» **Goal of the exercise**: Reproduce the records starting at the line containing "Where should I click to: Watch" and ending at the line containing "[x=1662, y=598]", replacing "sidebar" with "side panel" and leaving everything else unchanged.

» **Data shown**:
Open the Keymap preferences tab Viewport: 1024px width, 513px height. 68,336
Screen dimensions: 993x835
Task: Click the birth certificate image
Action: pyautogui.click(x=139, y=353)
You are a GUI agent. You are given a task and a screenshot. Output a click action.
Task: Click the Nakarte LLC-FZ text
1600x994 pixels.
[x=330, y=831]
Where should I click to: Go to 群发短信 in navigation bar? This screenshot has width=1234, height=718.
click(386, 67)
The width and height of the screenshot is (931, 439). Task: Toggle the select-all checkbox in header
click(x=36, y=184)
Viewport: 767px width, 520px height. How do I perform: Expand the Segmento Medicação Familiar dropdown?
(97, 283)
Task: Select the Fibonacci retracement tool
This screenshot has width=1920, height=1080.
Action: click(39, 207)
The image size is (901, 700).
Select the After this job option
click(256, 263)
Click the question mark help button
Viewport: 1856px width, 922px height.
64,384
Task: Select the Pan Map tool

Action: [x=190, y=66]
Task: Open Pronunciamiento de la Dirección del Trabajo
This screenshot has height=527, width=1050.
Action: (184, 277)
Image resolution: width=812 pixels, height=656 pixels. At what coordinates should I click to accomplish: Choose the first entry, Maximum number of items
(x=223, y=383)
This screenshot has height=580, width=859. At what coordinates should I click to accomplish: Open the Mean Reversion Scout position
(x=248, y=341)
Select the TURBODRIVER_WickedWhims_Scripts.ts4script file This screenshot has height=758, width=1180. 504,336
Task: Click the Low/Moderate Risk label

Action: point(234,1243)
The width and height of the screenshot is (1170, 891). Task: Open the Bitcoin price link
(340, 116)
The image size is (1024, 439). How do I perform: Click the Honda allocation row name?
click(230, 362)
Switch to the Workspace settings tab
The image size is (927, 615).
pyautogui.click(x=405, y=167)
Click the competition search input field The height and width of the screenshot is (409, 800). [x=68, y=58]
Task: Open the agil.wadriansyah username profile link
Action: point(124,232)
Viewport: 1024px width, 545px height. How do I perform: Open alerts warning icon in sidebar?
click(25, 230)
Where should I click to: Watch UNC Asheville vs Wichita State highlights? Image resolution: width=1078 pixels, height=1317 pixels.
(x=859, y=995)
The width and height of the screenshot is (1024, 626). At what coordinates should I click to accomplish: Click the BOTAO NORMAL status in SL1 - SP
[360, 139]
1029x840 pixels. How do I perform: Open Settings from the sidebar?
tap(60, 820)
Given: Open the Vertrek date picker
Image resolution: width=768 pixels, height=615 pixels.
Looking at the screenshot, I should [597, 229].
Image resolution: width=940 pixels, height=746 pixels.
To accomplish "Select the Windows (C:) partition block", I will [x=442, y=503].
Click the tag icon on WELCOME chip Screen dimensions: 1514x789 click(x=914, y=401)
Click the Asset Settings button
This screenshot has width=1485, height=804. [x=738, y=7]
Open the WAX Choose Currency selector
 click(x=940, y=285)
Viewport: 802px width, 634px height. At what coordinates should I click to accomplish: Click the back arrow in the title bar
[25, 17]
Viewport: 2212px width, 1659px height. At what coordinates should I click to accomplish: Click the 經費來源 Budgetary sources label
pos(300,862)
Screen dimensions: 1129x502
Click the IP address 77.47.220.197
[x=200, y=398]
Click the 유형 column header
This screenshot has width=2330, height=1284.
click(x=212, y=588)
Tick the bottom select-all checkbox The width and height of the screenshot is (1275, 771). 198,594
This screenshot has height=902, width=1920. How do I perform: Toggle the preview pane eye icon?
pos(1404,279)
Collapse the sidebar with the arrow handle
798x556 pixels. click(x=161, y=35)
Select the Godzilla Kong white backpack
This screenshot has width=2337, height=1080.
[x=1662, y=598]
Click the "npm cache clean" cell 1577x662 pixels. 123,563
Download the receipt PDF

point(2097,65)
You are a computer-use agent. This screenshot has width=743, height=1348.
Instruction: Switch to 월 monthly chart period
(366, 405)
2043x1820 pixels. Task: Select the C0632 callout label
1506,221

» **Answer for the task**:
Where should I click to: Watch UNC Asheville vs Wichita State highlights? Image resolution: width=1078 pixels, height=1317 pixels.
(x=859, y=995)
The width and height of the screenshot is (1024, 626). At what coordinates should I click to accomplish: Click the BOTAO NORMAL status in SL1 - SP
[360, 139]
1029x840 pixels. How do I perform: Open Settings from the side panel?
tap(60, 820)
Given: Open the Vertrek date picker
Image resolution: width=768 pixels, height=615 pixels.
Looking at the screenshot, I should [597, 229].
Image resolution: width=940 pixels, height=746 pixels.
To accomplish "Select the Windows (C:) partition block", I will [x=442, y=503].
Click the tag icon on WELCOME chip Screen dimensions: 1514x789 click(x=914, y=401)
Click the Asset Settings button
This screenshot has width=1485, height=804. [x=738, y=7]
Open the WAX Choose Currency selector
 click(x=940, y=285)
Viewport: 802px width, 634px height. At what coordinates should I click to accomplish: Click the back arrow in the title bar
[25, 17]
Viewport: 2212px width, 1659px height. At what coordinates should I click to accomplish: Click the 經費來源 Budgetary sources label
pos(300,862)
Screen dimensions: 1129x502
Click the IP address 77.47.220.197
[x=200, y=398]
Click the 유형 column header
This screenshot has width=2330, height=1284.
click(x=212, y=588)
Tick the bottom select-all checkbox The width and height of the screenshot is (1275, 771). 198,594
This screenshot has height=902, width=1920. How do I perform: Toggle the preview pane eye icon?
pos(1404,279)
Collapse the side panel with the arrow handle
798x556 pixels. click(x=161, y=35)
Select the Godzilla Kong white backpack
This screenshot has width=2337, height=1080.
[x=1662, y=598]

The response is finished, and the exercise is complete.